The technical route for the CMA to take a prescriptive line would be to read the principles as having a hard-edged legal meaning, despite their open texture. However, such an outcome would create a regime that – in determining the key question of what subsidies are justified and which are not – was more prescriptive and court-oriented than the EU system (which leaves the Commission with a huge margin of discretion). That would seem a somewhat paradoxical consequence of Brexit.
On the other hand, for the CAT to take relatively hands-off approach would allow territorial authorities to interpret and apply the principles in a way that permits regional development subsidies even where there is a strong case that those subsidies are (from a UK perspective) not directed at areas of most need and create more harm than good in terms of levelling-up.
What does all that mean from a policy perspective?
One possible result is that the uncertainties, need to analyse measures within a particular framework, and risk of challenge will deter authorities from granting regional development subsidies in cases where they are clearly the right policy response. The obvious route to avoid that result will be for the government to created streamlined subsidy schemes under clause 10 that provide a safe harbour for large categories of regional development subsidies: and such schemes could sensibly define areas where less strict conditions applied for a subsidy to fall under the scheme, recreating some of the advantages of the State aid system: moreover, the risk of distorting the terms of subsidies so as to fit under the scheme (a real problem in the EU system) is less pronounced because it would always be open to a granting authority to take the, fairly secure, view that a subsidy that fell just outside the terms of a scheme would nonetheless be safe given that it was only just outside the safe harbour.

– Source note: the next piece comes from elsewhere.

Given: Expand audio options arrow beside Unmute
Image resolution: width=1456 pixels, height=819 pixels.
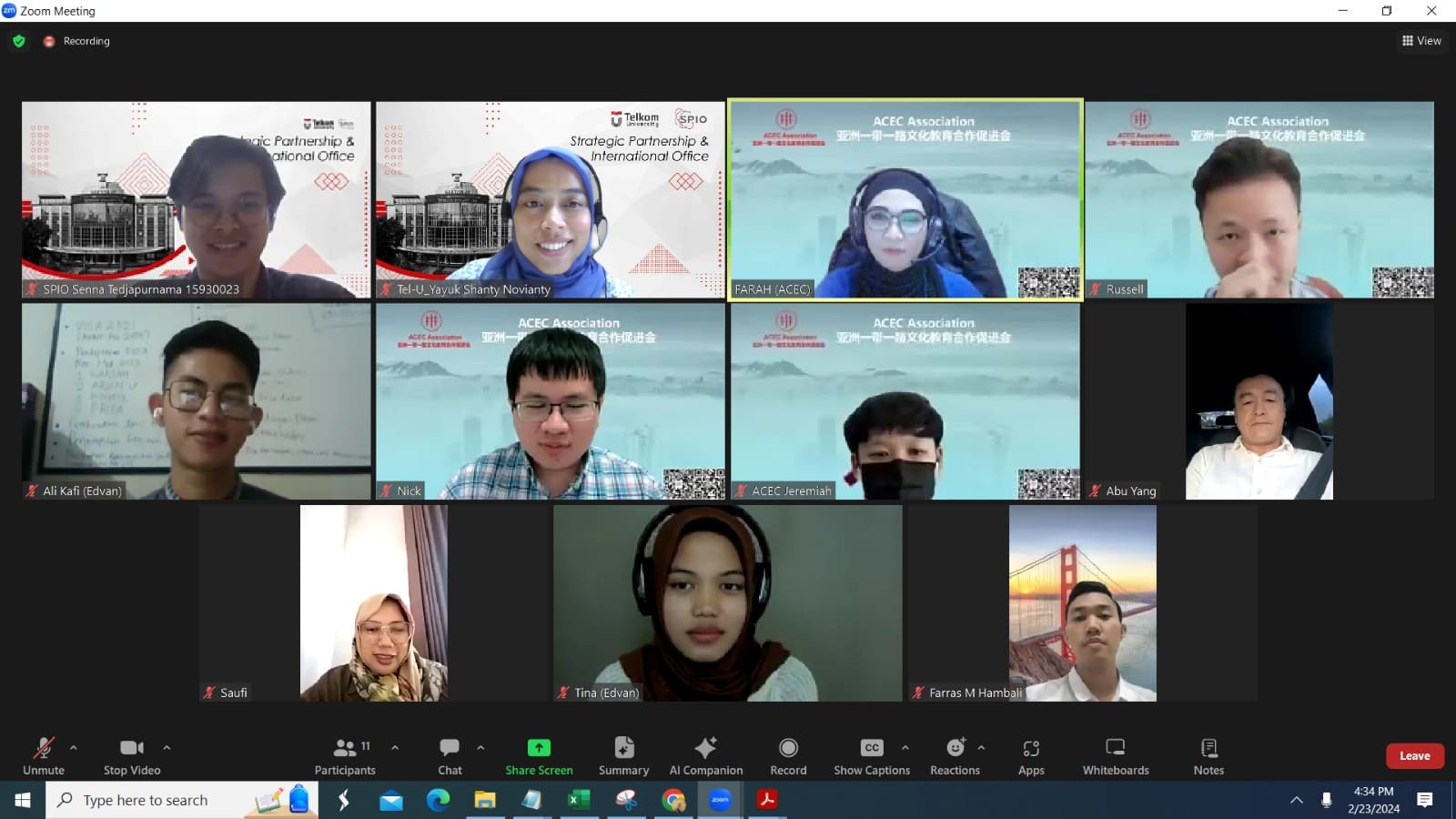Looking at the screenshot, I should point(74,748).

The other possible result of the problem that the boundaries between acceptable and unacceptable regional development subsidies are neither clear or firmly policed – particularly when combined with the absence of any provisions in the Bill to police cases where a granting authority wrongly decides that what it is doing is not a subsidy at all (for example by taking an implausible view of what a private investor would do and relying on clause 3(2)) – is a real danger that regional development subsidies that are likely to harm the UK economy as a whole and which have a weak distributional justification will be let through. That risk is partly addressed by the role of the CMA – but it remains to be seen how willing the CMA is to put down boundaries in this area or to what extent its boundaries are respected by authorities or enforced by the CAT.
Either way, the overall effect of the Bill on “levelling up” subsidies is both complex and murky.
GEORGE PERETZ QC
(With thanks to Alex Rose for comments on an earlier draft of this post: any errors are, of course, mine.)